Il percorso di Max Verstappen per diventare campione del mondo di Formula 1 è stato lungo, seppure sia arrivato ad un’età davvero giovane. È proprio il pilota Red Bull a sottolineare le difficoltà che ha dovuto affrontare negli anni e soprattutto l’abilità sviluppata nel saper accettare determinati ostacoli.

È questa la sintesi delle parole dell’olandese che nel corso di una recente intervista ha raccontato le diverse fasi vissute all’interno del team, soprattutto quando si era la terza forza in pista. Da lì, l’inizio di un dominio che oggi è palese a tutti e che potrebbe facilmente durare per i prossimi anni:

Credo di aver imparato a essere molto paziente nel corso degli anni. Ho sempre creduto nel progetto per il modo in cui ho visto lavorare le persone e per la loro motivazione a tornare davvero al top. Non si può forzare la situazione e dire: ‘Eravamo la terza forza e ora dobbiamo vincere’. Si tratta di un processo, si prendono alcune persone, magari in posizioni diverse, si mette su un buon gruppo e a un certo punto, da un anno all’altro, scatta un vero e proprio salto in avanti.

Formula 1, Max Verstappen parla da campione: “Mi sono fidato del processo”

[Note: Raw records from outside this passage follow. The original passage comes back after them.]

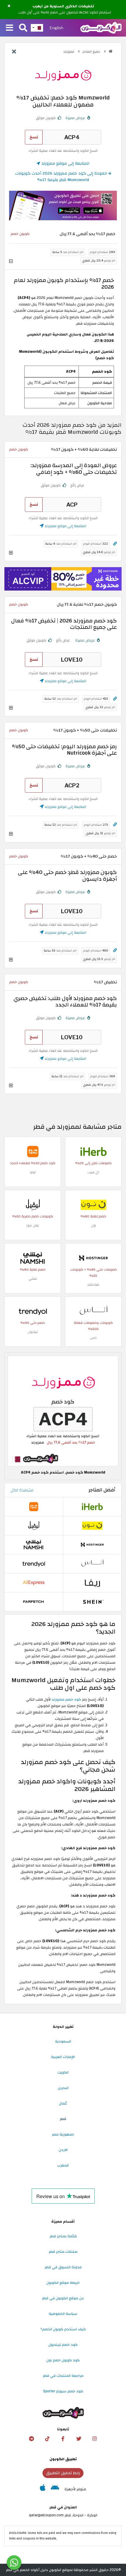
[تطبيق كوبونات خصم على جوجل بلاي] (55, 2489)
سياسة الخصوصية (63, 2313)
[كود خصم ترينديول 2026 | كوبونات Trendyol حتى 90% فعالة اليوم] (32, 1310)
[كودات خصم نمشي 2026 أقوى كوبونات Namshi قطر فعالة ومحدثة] (32, 1257)
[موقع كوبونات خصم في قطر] (111, 51)
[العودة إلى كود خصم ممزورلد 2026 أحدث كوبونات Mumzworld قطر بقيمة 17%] (14, 52)
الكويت (63, 2072)
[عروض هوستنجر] (63, 579)
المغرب (63, 2165)
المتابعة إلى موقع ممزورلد (64, 163)
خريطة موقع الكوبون (63, 2282)
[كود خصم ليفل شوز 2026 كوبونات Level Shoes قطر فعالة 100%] (32, 1204)
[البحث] (23, 28)
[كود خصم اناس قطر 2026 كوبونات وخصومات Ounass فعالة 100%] (93, 1310)
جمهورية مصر (63, 2134)
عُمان (63, 2103)
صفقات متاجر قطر (63, 2251)
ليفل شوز (32, 1225)
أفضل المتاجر (101, 1490)
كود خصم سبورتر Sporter (63, 2391)
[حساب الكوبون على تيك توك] (47, 2438)
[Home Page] (101, 27)
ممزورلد (69, 52)
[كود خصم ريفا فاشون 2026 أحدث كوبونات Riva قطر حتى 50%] (92, 1582)
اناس (93, 1338)
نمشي (32, 1279)
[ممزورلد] (63, 74)
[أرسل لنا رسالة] (14, 2562)
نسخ (34, 137)
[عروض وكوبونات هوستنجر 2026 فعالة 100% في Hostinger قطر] (93, 1257)
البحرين (63, 2087)
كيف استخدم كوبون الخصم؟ (63, 2329)
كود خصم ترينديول (63, 2344)
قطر (63, 2118)
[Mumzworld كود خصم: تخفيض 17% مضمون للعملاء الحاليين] (63, 1410)
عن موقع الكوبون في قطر (63, 2298)
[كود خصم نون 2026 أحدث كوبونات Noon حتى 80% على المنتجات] (93, 1204)
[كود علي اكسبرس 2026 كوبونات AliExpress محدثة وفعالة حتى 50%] (33, 1582)
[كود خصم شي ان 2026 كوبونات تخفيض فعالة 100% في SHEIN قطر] (92, 1601)
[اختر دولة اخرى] (37, 28)
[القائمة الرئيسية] (9, 28)
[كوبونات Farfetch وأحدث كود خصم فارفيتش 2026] (33, 1601)
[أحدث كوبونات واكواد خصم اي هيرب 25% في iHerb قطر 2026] (93, 1151)
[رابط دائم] (115, 544)
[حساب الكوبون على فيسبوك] (63, 2438)
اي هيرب (93, 1172)
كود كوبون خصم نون (63, 2360)
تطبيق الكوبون (63, 2459)
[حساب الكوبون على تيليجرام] (31, 2438)
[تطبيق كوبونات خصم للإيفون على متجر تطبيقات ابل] (42, 2489)
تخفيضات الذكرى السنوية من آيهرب (63, 6)
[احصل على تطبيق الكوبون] (63, 205)
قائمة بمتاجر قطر (63, 2236)
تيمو (33, 1172)
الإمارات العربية (63, 2056)
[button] (9, 6)
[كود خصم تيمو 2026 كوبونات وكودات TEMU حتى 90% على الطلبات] (32, 1151)
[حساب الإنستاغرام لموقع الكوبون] (94, 2438)
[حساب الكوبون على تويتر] (78, 2438)
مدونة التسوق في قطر (63, 2267)
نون (93, 1225)
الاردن (63, 2149)
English (56, 27)
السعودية (63, 2041)
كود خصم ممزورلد (66, 1699)
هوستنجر (93, 1284)
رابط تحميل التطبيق (63, 2473)
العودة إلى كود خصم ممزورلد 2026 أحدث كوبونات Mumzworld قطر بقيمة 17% (61, 176)
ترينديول (33, 1332)
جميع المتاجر (92, 52)
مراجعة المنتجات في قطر (63, 2375)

Una vittoria che ha tolto un’aspettativa altissima sul pilota olandese che tuttavia non avrebbe potuto raggiungere questo traguardo senza avere alle spalle una team ed una vettura impeccabile. Proprio a proposito di questo punto, Verstappen ha svelato che in più di qualche circostanza si era ritrovato a dover fare i conti con delle situazioni non ottimali, ma grazie alla costanza e alla pazienza è riuscito a risalire la china, fino ad arrivare al pilota che è oggi:

Mi sono fidato del processo che abbiamo intrapreso perché sentivo che stavamo andando in una direzione giusta. Ma ci sono stati alcuni anni in cui gli accordi per i motori sono venuti meno ed è stato un po’ difficile: a volte avevamo un pacchetto buono, ma poi ci mancava un po’ di velocità, e questo ha reso molto difficile mostrare il vero potenziale. Quando è arrivata la Honda, c’è stato un po’ di lavoro da fare, ma dopo un anno eravamo molto competitivi. Non è facile essere pazienti, ma a volte bisogna esserlo.